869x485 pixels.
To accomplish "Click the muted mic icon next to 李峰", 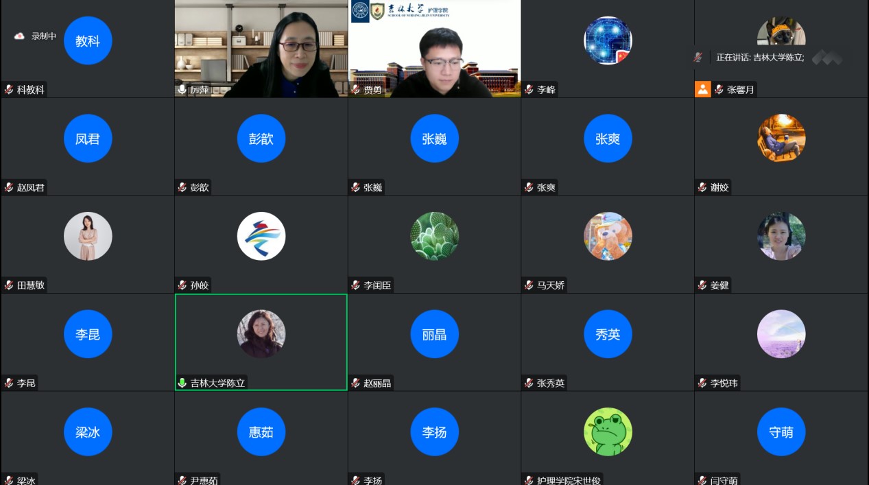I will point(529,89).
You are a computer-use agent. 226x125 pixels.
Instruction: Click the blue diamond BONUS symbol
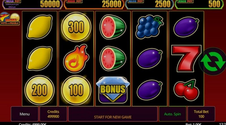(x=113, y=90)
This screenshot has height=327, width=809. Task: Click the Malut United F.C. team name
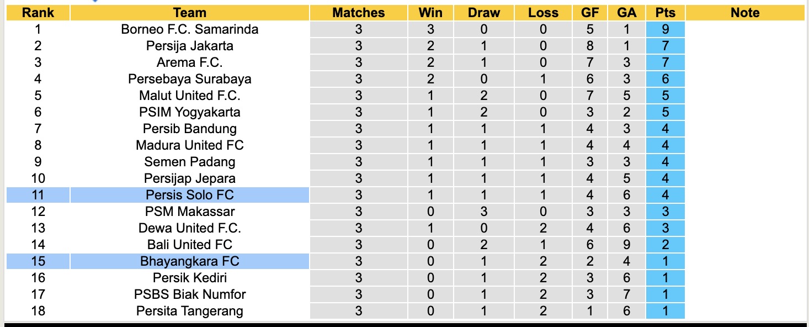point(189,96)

Directive: Copy the entries word for word, starting at the line containing "You are a computer-use agent. 226x125 pixels." and running through the end of the entries. Leave out the pictures.

Solution to this problem:
You are a computer-use agent. 226x125 pixels.
Instruction: Click the blue diamond BONUS symbol
(x=113, y=90)
This screenshot has height=327, width=809. Task: Click the Malut United F.C. team name
point(189,96)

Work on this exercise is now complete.